▸ DATASET

+===+

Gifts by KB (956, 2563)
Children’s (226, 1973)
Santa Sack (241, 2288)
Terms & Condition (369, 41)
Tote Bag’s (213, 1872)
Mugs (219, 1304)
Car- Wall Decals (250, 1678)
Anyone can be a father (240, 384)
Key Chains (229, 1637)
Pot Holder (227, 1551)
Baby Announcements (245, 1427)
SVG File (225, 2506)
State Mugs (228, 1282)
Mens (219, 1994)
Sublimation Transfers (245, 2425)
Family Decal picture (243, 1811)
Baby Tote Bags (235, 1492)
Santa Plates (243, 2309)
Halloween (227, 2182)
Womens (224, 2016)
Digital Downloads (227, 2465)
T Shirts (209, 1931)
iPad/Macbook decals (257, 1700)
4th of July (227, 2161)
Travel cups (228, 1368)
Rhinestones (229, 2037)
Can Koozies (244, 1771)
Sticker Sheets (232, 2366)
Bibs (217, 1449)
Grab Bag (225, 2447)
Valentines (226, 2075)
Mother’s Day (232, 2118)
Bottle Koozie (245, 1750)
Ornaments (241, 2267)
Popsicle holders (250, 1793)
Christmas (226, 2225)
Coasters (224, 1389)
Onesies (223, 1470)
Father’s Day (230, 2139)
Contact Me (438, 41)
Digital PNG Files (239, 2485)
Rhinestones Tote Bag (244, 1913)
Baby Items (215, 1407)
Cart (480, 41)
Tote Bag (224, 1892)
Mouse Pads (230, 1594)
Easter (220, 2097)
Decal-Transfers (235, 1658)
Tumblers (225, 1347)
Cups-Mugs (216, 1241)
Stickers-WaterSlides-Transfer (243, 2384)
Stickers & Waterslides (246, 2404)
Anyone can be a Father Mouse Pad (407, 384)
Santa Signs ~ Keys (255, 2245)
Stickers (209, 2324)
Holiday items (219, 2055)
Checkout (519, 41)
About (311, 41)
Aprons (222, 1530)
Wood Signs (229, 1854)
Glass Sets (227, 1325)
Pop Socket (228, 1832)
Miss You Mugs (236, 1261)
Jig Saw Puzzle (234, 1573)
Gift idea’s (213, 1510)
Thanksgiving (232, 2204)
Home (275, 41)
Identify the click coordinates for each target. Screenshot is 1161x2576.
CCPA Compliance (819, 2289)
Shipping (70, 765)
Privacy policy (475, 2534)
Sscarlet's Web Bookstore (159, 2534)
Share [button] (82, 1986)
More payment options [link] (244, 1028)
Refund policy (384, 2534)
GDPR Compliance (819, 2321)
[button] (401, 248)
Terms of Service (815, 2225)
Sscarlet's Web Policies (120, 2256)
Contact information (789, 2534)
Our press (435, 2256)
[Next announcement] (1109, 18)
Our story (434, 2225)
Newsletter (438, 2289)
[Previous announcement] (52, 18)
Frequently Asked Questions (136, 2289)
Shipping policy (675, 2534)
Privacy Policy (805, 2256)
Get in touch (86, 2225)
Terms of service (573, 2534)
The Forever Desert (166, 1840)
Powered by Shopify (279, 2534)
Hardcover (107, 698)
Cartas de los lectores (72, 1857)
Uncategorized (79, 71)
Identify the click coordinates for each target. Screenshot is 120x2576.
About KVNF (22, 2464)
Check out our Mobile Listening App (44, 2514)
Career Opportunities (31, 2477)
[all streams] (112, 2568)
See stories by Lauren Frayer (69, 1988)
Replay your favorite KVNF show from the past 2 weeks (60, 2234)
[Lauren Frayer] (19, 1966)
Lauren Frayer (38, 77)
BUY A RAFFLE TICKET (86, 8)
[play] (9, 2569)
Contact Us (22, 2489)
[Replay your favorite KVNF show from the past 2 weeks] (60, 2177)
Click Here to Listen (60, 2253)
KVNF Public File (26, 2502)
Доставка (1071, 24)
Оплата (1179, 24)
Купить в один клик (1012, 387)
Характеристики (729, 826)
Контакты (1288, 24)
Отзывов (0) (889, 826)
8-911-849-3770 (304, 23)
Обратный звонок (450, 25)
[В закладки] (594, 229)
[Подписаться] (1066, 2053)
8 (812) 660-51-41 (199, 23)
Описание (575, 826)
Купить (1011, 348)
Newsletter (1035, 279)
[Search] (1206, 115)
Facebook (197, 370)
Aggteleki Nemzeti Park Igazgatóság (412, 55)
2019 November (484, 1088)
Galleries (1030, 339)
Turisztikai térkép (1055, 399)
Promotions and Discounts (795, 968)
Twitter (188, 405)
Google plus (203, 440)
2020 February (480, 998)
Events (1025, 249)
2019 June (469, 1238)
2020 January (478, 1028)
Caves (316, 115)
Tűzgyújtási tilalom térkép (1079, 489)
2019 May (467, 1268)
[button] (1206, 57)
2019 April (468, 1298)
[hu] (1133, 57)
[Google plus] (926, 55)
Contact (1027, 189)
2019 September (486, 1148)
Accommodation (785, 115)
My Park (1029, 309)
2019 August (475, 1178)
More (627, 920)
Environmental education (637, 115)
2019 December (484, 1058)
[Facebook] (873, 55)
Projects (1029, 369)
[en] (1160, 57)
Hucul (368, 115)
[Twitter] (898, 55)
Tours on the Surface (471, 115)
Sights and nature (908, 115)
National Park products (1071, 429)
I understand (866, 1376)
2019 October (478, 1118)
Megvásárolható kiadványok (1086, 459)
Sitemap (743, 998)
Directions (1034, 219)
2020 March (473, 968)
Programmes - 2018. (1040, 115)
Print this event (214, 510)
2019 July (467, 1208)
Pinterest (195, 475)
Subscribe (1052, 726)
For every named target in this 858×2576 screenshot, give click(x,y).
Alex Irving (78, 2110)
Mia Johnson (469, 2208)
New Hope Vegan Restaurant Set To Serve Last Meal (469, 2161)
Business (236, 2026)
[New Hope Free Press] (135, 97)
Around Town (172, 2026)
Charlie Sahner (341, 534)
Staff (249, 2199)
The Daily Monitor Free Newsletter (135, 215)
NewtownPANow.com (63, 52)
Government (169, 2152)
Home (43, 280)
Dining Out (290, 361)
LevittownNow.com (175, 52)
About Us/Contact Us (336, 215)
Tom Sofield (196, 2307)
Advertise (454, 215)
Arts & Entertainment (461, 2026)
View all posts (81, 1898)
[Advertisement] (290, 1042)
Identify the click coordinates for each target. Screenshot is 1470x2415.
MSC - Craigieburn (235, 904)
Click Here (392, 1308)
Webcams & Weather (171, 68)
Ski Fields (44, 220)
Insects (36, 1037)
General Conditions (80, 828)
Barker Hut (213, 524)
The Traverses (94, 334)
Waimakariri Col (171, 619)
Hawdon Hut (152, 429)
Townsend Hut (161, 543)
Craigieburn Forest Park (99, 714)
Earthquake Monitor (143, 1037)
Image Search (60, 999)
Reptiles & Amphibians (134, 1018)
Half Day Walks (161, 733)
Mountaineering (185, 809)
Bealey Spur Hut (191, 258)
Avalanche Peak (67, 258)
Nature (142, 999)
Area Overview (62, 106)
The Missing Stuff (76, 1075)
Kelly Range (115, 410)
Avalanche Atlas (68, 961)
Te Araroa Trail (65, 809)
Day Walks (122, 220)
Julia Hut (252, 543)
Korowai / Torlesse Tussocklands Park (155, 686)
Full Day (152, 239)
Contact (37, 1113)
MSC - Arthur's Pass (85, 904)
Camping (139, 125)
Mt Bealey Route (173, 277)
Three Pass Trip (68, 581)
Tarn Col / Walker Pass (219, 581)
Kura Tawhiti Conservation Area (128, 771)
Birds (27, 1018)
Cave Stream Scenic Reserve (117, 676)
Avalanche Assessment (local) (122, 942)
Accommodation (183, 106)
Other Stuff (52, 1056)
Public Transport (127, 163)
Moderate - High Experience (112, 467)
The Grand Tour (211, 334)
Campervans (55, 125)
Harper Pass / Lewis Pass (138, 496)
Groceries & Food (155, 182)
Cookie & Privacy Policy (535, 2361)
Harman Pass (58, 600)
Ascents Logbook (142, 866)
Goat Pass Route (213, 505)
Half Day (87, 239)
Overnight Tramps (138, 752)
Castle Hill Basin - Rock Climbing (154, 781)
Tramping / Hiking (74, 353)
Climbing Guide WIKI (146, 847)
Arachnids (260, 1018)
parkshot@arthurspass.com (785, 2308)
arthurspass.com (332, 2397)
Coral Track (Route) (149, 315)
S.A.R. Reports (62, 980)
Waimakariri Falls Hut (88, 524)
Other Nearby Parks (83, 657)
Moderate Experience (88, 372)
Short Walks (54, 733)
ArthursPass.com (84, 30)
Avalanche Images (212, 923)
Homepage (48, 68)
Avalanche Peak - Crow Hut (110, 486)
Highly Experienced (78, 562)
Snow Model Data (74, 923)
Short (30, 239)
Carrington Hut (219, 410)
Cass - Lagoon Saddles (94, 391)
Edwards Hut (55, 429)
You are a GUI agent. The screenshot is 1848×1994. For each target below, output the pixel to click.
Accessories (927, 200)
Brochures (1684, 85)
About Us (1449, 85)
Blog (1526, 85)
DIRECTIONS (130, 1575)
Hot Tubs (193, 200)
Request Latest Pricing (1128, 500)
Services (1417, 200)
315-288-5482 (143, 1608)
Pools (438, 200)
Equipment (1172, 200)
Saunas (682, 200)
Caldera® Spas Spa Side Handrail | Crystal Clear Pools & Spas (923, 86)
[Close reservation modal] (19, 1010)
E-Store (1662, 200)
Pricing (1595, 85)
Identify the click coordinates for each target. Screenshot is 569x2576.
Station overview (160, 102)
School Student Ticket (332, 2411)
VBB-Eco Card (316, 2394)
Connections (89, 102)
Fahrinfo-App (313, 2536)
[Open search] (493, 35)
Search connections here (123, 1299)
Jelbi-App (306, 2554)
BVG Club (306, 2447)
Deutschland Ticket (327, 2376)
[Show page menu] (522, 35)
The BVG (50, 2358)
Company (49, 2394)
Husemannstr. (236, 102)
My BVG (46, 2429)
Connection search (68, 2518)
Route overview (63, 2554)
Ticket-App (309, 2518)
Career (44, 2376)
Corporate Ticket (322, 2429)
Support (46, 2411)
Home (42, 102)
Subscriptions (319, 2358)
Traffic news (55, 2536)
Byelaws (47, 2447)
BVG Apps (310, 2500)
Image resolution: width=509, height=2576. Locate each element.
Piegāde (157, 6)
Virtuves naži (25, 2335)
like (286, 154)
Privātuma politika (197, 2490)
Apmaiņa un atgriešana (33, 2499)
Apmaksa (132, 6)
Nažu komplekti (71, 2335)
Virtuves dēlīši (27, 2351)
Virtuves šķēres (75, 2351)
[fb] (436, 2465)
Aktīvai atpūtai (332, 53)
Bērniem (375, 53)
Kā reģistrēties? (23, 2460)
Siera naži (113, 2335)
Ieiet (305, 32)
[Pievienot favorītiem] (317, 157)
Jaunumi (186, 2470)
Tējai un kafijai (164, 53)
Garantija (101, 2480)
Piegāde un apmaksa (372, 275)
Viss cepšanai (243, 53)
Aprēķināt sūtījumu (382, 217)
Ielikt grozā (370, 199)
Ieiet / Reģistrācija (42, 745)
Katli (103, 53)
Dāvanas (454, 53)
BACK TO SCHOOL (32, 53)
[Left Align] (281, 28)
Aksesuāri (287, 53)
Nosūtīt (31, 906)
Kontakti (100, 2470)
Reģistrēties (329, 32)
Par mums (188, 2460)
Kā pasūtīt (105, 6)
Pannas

+===+

▸ TASK OBJECTIVE
The lines needed run from the first line of the data through the line containing "Sscarlet's Web Bookstore (159, 2534)"; give them again exactly and nothing else.

▸ RESULT
Gifts by KB (956, 2563)
Children’s (226, 1973)
Santa Sack (241, 2288)
Terms & Condition (369, 41)
Tote Bag’s (213, 1872)
Mugs (219, 1304)
Car- Wall Decals (250, 1678)
Anyone can be a father (240, 384)
Key Chains (229, 1637)
Pot Holder (227, 1551)
Baby Announcements (245, 1427)
SVG File (225, 2506)
State Mugs (228, 1282)
Mens (219, 1994)
Sublimation Transfers (245, 2425)
Family Decal picture (243, 1811)
Baby Tote Bags (235, 1492)
Santa Plates (243, 2309)
Halloween (227, 2182)
Womens (224, 2016)
Digital Downloads (227, 2465)
T Shirts (209, 1931)
iPad/Macbook decals (257, 1700)
4th of July (227, 2161)
Travel cups (228, 1368)
Rhinestones (229, 2037)
Can Koozies (244, 1771)
Sticker Sheets (232, 2366)
Bibs (217, 1449)
Grab Bag (225, 2447)
Valentines (226, 2075)
Mother’s Day (232, 2118)
Bottle Koozie (245, 1750)
Ornaments (241, 2267)
Popsicle holders (250, 1793)
Christmas (226, 2225)
Coasters (224, 1389)
Onesies (223, 1470)
Father’s Day (230, 2139)
Contact Me (438, 41)
Digital PNG Files (239, 2485)
Rhinestones Tote Bag (244, 1913)
Baby Items (215, 1407)
Cart (480, 41)
Tote Bag (224, 1892)
Mouse Pads (230, 1594)
Easter (220, 2097)
Decal-Transfers (235, 1658)
Tumblers (225, 1347)
Cups-Mugs (216, 1241)
Stickers-WaterSlides-Transfer (243, 2384)
Stickers & Waterslides (246, 2404)
Anyone can be a Father Mouse Pad (407, 384)
Santa Signs ~ Keys (255, 2245)
Stickers (209, 2324)
Holiday items (219, 2055)
Checkout (519, 41)
About (311, 41)
Aprons (222, 1530)
Wood Signs (229, 1854)
Glass Sets (227, 1325)
Pop Socket (228, 1832)
Miss You Mugs (236, 1261)
Jig Saw Puzzle (234, 1573)
Gift idea’s (213, 1510)
Thanksgiving (232, 2204)
Home (275, 41)
Identify the click coordinates for each target. Screenshot is 1161x2576.
CCPA Compliance (819, 2289)
Shipping (70, 765)
Privacy policy (475, 2534)
Sscarlet's Web Bookstore (159, 2534)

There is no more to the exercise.